L’importance du sens du travail

Membre de la direction du cabinet suisse de recrutement Vicario Consulting SA (implanté entre autres à Genève et à Lausanne), Stéphane Haefliger abonde: «La place économique suisse offre toujours de réelles opportunités professionnelles avec des conditions-cadres exceptionnelles. Dans ce sens, elle reste très attractive et continue à attirer de nombreux talents, notamment par les possibilités d’évolution qu’elle offre.» La différence de salaire entre la Suisse et la France est-elle un argument massue en faveur des entreprises romandes? «L’argent est rarement un facteur de motivation suffisant», assure-t-il. Pour le spécialiste des ressources humaines, le projet de vie du travailleur frontalier et le sens qu’il trouve à son travail comptent davantage: «Pour ceux qui considèrent leur emploi en Suisse comme une planche de salut et un projet d’émancipation, il me semble évident qu’ils reviendront œuvrer en présentiel avec une motivation renforcée. A contrario, pour ceux qui trouvent moins de sens dans les efforts qu’ils consentent, alors il se peut qu’ils choisissent de revisiter leur choix. Et du coup de renoncer.» Stéphane Haefliger ajoute: «Le Covid-19 a permis aux uns et aux autres de reconsidérer leurs choix professionnels. D’autant plus que la nouvelle génération est davantage sensible à la qualité du management, à la place du travail dans son existence, mais aussi aux trajets longs et polluants.
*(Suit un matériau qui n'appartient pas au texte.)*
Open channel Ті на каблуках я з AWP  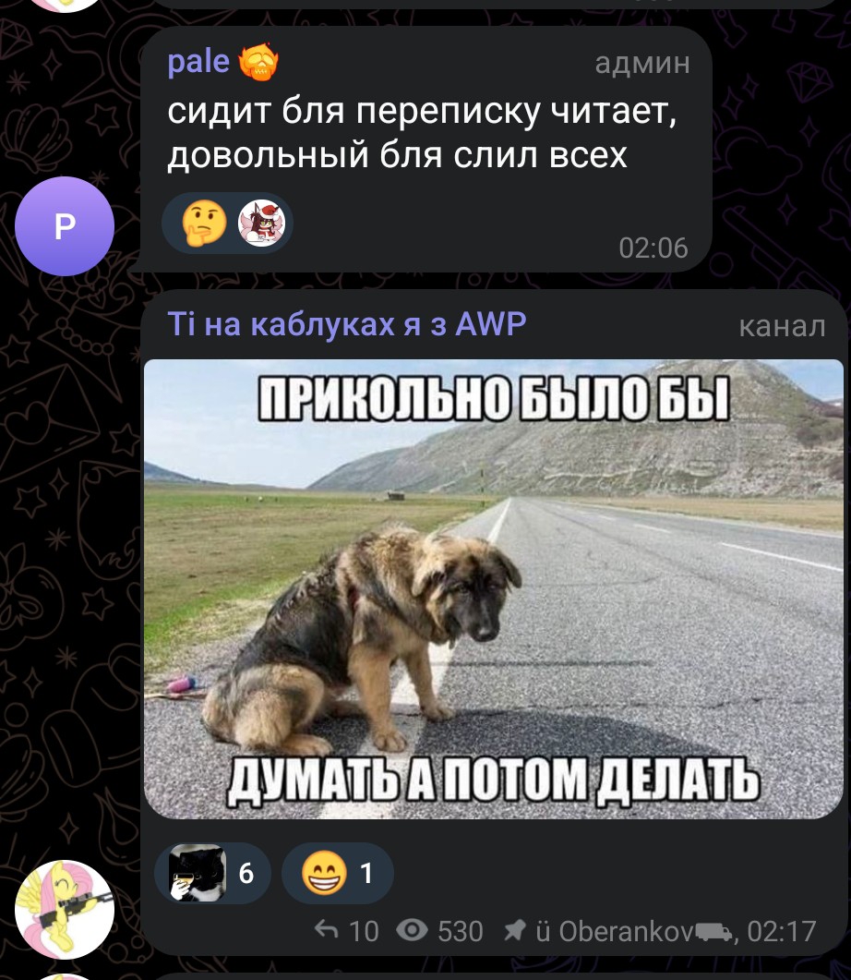[x=347, y=324]
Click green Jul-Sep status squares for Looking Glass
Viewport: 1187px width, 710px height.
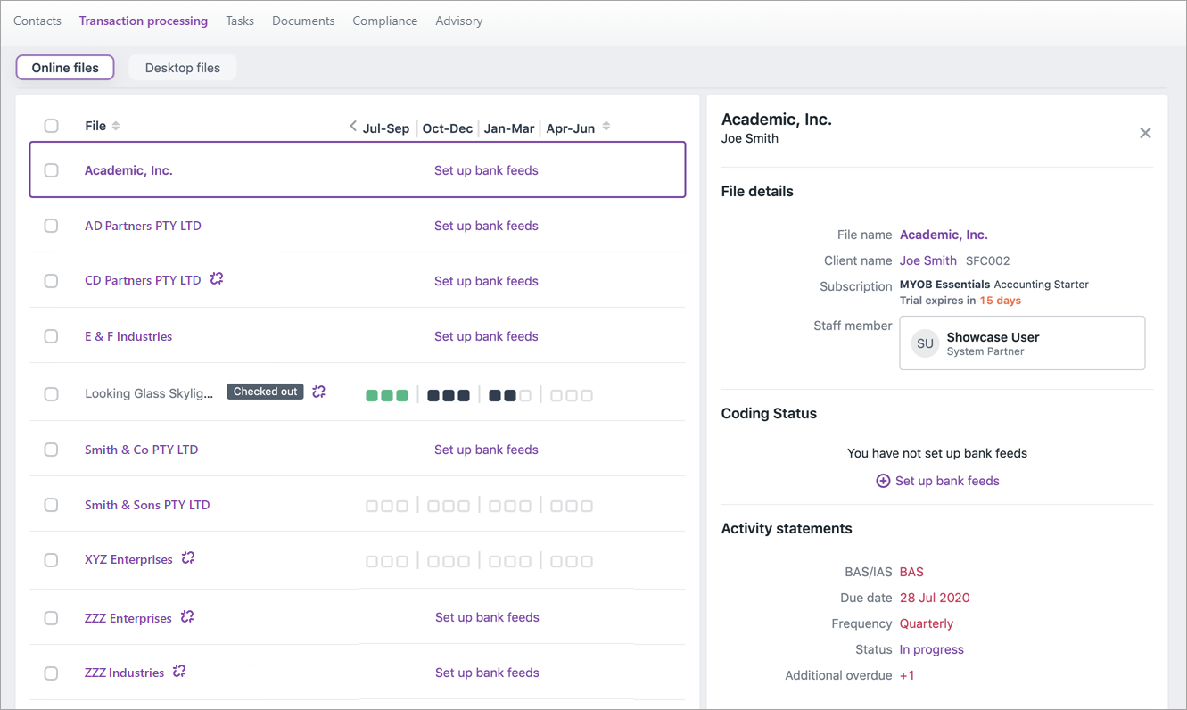[x=387, y=395]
À partir de ce constat, ceux qui occupent des bullshit jobs (ndlr: littéralement «jobs de merde» en anglais; emplois dénués de sens) strictement alimentaires risquent de déserter. Ce sera aux entreprises de les convaincre de se réengager. À elles aussi de réinsuffler du sens, notamment en enrichissant les tâches et en offrant des perspectives d’évolution, par exemple en termes de formation.»